Nella parola accordo è racchiusa la parola cuore: per una pedagogia della gioia occorre anche rivolgersi al cuore e a quella parte profonda e irrazionale di noi che si esprime nel sogno, nelle passioni, nella poesia? 

“Certo, oggi siamo fortissimi nell’analisi, nello scindere, nello scomporre, ma siamo carenti nel comporre, nel parlare all’integralità dell’animo. Ai nostri ragazzi offriamo strumenti analitici ma non offriamo un’educazione complessiva. Abbiamo bisogno di nutrire tanto l’emisfero sinistro, sede del pensiero logico-razionale e calcolante, quanto l’emisfero destro, sede del pensiero che sente, delle emozioni. Ma viviamo in una cultura nella quale ‘irrazionale’ significa in prima istanza qualcosa di negativo, di falso e superstizioso, ma non è così. Certo, esiste l’irrazionale nocivo che si pone come contrario alla razionalità ma esiste anche un irrazionale che si pone come complemento, ed è quella dimensione da lei evocata nella domanda quando parla di sogno e di poesia e, aggiungo, utopia, speranza, ispirazione, innamoramento. Se nell’amore ci fosse qualcosa di razionale allora sarebbe calcolo e non innamoramento”. 


In questo senso, se l’esattezza coincide con il razionale, con ciò che può essere afferrato e definito dalla ragione, "la verità è ben più dell’esattezza: è energia, forza, passione, una condizione che coinvolge mente e cuore”. 


Il gratuito e l’indisponibile sono messi all’angolo se il soggetto diventa una specie di “vorace buco nero verso cui affluiscono merci, persone e meraviglie di ogni tipo”? 

“Sì, perché posso entrare in relazione profonda con l’altro solo se metto in gioco tutto me stesso. Altrimenti, usando solo la ragione calcolante, l’altro, considerato nella sua dimensione socio-economica, sarà un cliente, un bel corpo, un potente da cui ricevere favori, uno strumento per i miei interessi.

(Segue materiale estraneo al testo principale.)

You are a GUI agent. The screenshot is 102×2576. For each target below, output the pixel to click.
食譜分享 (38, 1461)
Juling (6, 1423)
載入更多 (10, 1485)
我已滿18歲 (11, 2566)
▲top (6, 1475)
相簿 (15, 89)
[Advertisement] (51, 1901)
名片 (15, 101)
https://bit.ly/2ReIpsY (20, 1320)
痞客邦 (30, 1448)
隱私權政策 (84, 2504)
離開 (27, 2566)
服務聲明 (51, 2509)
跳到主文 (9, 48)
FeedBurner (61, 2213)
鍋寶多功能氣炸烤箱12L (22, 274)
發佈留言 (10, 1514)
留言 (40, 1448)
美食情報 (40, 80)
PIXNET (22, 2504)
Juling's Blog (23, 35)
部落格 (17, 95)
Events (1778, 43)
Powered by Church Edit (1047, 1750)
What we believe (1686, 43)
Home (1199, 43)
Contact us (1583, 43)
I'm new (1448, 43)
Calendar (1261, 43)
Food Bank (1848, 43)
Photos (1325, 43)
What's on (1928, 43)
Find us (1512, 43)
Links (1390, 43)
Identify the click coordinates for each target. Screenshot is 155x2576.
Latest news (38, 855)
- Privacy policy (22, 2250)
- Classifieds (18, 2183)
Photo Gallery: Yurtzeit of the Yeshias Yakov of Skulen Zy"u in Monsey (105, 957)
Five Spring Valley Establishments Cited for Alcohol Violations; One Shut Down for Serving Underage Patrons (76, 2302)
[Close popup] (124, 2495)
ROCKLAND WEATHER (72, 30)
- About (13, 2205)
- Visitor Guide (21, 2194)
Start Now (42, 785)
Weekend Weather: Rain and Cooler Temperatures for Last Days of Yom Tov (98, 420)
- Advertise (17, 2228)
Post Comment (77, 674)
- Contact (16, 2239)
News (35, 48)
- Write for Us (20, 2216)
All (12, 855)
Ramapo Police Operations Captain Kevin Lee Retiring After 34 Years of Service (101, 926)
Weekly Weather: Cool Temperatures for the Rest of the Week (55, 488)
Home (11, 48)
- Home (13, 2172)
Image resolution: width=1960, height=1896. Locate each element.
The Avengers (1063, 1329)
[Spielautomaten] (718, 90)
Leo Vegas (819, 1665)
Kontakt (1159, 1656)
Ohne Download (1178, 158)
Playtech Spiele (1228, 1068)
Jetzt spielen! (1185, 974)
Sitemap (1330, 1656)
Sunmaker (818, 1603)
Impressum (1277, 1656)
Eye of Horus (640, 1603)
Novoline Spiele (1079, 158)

Se invece metterò in gioco anche dimensione emozionale, l’altro sarà un amico, un amore, un amante, una persona che riempie la mia vita. Per aprirsi occorre fiducia ma la malattia di cui soffriamo è la sfiducia nella vita: la via della liberazione passa dall’acquisire fiducia, dal recuperare speranza guardando alla vita non come a una trappola mortale". 


Nonostante quella della trappola sia una condizione strutturale e non contingente dell’esistere, occorre coltivare la speranza come atto di fiducia in una possibile liberazione, quindi? 

"Il sogno a cui la filosofia è chiamata a tornare è stato espresso da Adorno, in chiusura dei Minima moralia: la filosofia, al cospetto della disperazione, è il tentativo di considerare tutte le cose come si presenterebbero dal punto di vista della redenzione. Tutto il resto è tecnica, mestiere. Quello che conta è coltivare la fiducia generando, come scrive Adorno, un punto di vista sottratto, sia pure di un soffio, al cerchio magico dell’esistenza”. Un compito tanto paradossale quanto necessario per la vita: “Adorno è consapevole che si tratta di un compito impossibile, perché è ragionevolmente impossibile sottrarsi al cerchio dell’esistenza, ma la questione della realtà o irrealtà della redenzione non è rilevante”. 


Che cosa significa? "Significa che a volte la verità utile alla vita, grazie alla quale ci si può sottrarre alla trappola, non proviene da una realtà che si vede e che si tocca, e in questo senso non è razionale. Ma da quando la vita concreta è razionale?”.